→ Dataset items
========================

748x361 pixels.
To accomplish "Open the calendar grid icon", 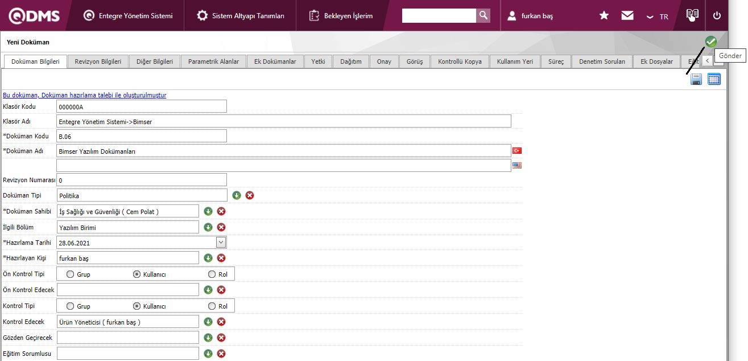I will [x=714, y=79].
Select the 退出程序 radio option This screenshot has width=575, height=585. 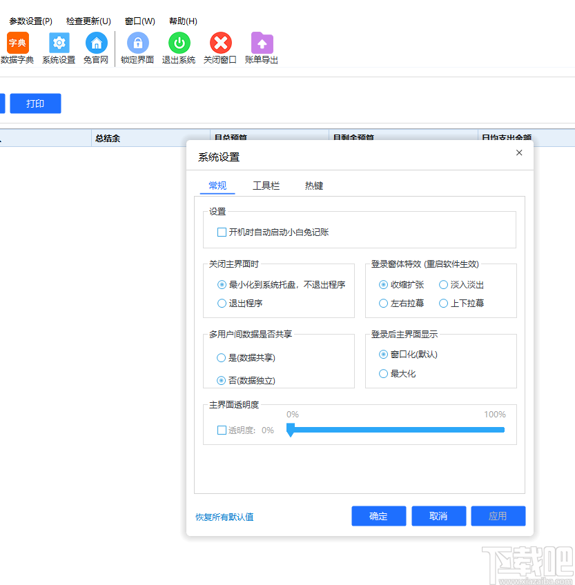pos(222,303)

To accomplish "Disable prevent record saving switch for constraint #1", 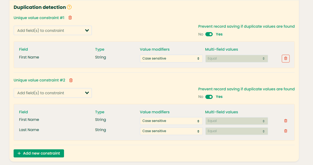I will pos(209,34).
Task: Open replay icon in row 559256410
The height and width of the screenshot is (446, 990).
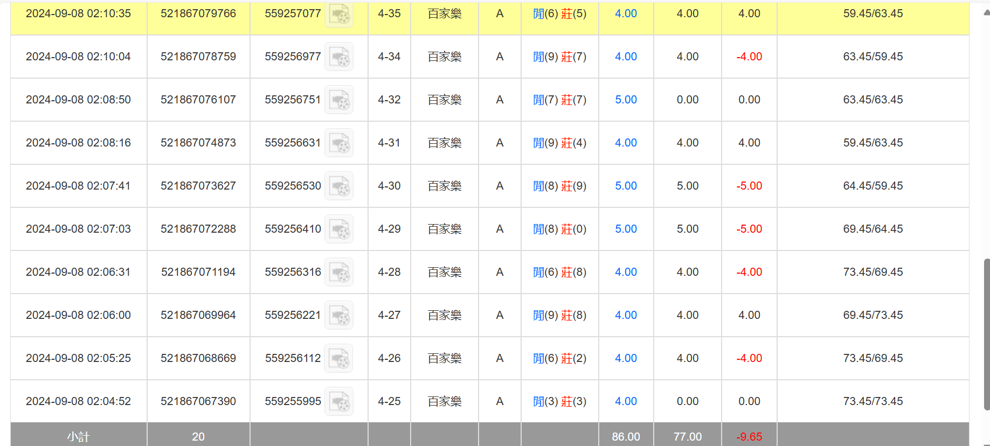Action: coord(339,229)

========================

→ What you will do
Set down, word for word, the line that holds "Task: Open replay icon in row 559256410" and all lines after it to the end of the entries above, but not the pictures.

→ Exercise solution
Task: Open replay icon in row 559256410
The height and width of the screenshot is (446, 990).
Action: coord(339,229)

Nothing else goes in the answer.